Electronic Payment Solutions: The Cost Of Acceptance – Turn The Cost Of Credit Card Processing Into Net Revenue Growth

Have you ever slowed down to ask what comprises the cost of accepting a credit card, better identified as the Discount Rate? Why does this price vary from one transaction to the next? To recognize very best, I encourage you to step into the shoes of your valued customer, the consumer. The average American carries 4-five bank issued cards in his or her wallet and utilizes them to finance transactions, expedite the transaction at the point of sale, and in a lot of instances, to take advantage of the rewards these plastic cards give back.

The consumer’s choice as to which card to draw from his or her wallet is normally based upon the answer to 1 key question…”What’s in it for me?” The list of incentives produced obtainable to the consumer by the card issuing banks is extensive. Ranging from signup bonuses and teaser introductory rates to cash back incentives and airline miles, customers receive tremendous benefit from the issuing banks for their day to day purchases. Financing these incentives sounds like the issuing banks’ difficulty, appropriate? Not specifically.

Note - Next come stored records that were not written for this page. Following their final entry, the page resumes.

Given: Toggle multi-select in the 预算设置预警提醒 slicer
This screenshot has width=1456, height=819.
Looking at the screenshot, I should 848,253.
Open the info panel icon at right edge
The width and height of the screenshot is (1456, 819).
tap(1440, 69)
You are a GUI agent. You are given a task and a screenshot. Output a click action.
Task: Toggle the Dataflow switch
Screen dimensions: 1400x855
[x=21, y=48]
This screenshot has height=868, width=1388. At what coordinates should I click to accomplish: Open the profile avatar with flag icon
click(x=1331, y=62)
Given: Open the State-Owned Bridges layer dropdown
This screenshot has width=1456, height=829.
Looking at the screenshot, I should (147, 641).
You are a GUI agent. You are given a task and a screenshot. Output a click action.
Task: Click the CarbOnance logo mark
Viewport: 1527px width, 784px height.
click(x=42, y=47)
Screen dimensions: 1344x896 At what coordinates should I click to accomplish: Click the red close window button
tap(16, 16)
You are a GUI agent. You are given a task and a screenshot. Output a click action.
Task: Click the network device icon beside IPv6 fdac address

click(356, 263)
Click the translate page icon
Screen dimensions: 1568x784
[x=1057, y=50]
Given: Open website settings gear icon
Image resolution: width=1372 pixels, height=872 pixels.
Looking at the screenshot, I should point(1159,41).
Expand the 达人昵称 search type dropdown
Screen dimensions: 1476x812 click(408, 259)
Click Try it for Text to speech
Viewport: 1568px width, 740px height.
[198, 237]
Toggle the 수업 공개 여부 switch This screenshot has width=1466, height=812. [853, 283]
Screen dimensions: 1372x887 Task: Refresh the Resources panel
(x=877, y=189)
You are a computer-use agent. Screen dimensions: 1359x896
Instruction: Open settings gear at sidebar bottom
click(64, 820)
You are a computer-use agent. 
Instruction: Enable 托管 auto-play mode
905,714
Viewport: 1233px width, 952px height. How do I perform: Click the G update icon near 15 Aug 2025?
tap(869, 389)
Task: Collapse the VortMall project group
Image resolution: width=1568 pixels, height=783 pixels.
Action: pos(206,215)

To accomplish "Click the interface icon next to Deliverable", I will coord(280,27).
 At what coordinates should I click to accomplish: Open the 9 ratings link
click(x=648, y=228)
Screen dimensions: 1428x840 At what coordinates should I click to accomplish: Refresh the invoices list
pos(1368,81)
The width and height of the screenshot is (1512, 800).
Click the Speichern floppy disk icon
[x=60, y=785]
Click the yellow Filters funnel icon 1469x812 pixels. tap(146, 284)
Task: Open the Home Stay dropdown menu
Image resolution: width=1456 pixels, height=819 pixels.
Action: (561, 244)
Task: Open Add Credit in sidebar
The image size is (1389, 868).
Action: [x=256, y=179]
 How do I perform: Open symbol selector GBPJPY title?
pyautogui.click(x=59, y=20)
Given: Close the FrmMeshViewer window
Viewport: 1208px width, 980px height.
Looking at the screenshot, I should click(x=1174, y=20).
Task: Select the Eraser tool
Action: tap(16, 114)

The largest component to a merchant account is the price of Interchange, which the processor collects from you via the discount rate and pays to the issuing banks, in significant part to fund the consumer incentives mentioned above. At the end of the day, there is very little that you can do as a modest organization owner to minimize your cost of credit card acceptance although continuing to satisfy your customers’ want for option. However, you can leverage this cost and customer-mandated payment form to improve collection processes and payment convenience to your buyers.

Just as you offer a breadth of merchandise and services for your consumers to decide on from, I would encourage you to offer equal choice to them for their form of payment. Deciding on a payment processing answer that accepts all of the significant credit card types and makes it possible for for alternative payment approaches, such as ACH direct-debit and eChecks, helps you to reduce your overall cost of acceptance.

By allowing your consumers to make payment with the credit card or other remittance type of their deciding on, you are growing their convenience. In addition, credit cards have other electronic payment rewards that allow your organization to set up far more flexible payment options for your buyers-such as online bill-pay, email invoicing, and recurring billing. You will attract new customers to your organization, develop customer loyalty, and potentially improve your customers’ average purchase amount. The impact on your net revenue growth will likely offset the variance in Interchange expense and yield maximum growth to your enterprise.